[PROBLEM TO SOLVE]: The goal here is an exact copy of the entries below, without their pictures.

[DATA SECTION]:
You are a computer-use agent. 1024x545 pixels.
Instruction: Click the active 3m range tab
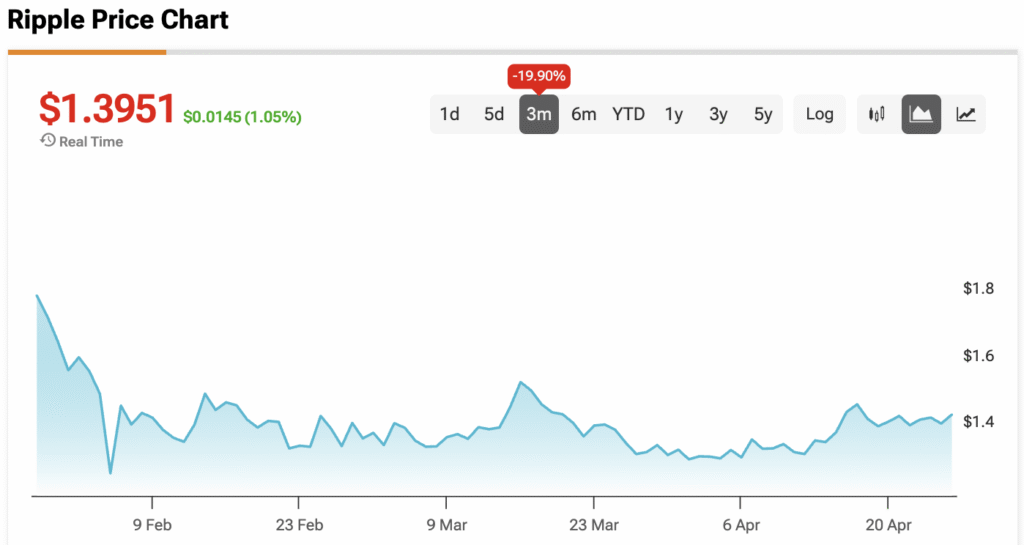click(x=539, y=114)
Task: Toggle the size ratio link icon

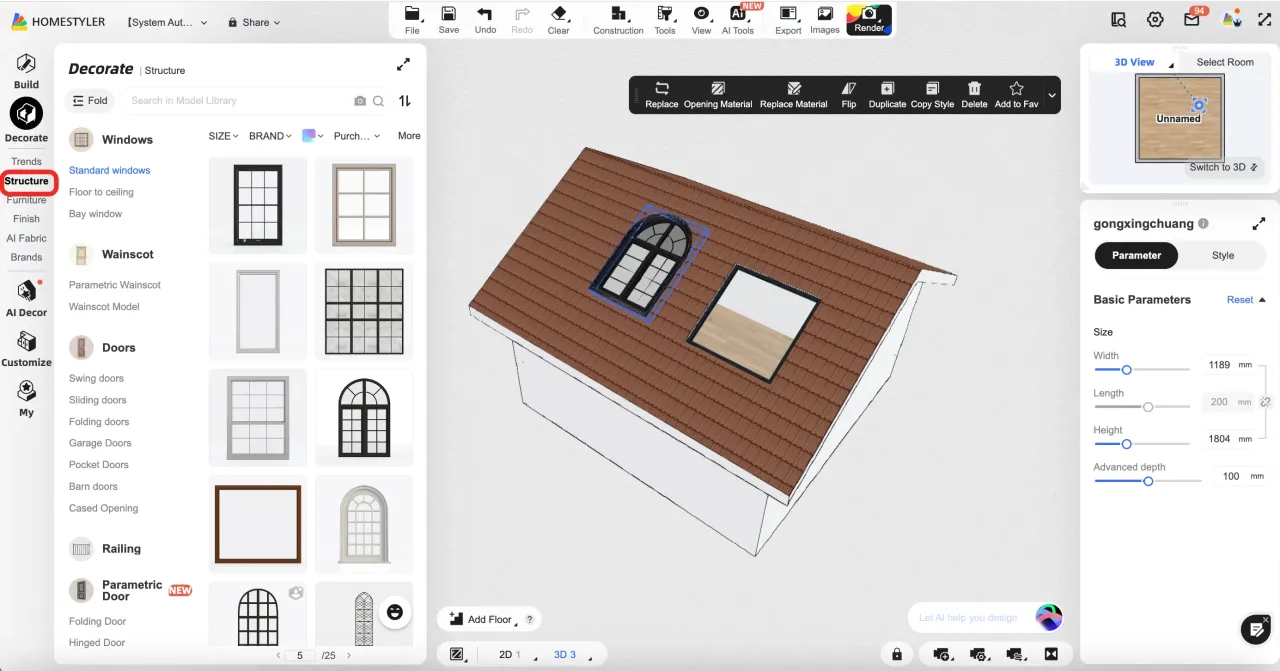Action: (1265, 402)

[RESPONSE TO THIS TASK]:
You are a computer-use agent. 1024x545 pixels.
Instruction: Click the active 3m range tab
click(x=539, y=114)
Task: Toggle the size ratio link icon

Action: (1265, 402)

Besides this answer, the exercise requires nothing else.